» **Information supplied**:
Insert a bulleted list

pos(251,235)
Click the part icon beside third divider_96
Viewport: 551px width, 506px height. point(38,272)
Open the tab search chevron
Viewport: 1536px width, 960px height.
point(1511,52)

» **Goal of the exercise**:
Reproduce all the data exactly. Include every line.

» **Exercise solution**:
Insert a bulleted list

pos(251,235)
Click the part icon beside third divider_96
Viewport: 551px width, 506px height. point(38,272)
Open the tab search chevron
Viewport: 1536px width, 960px height.
point(1511,52)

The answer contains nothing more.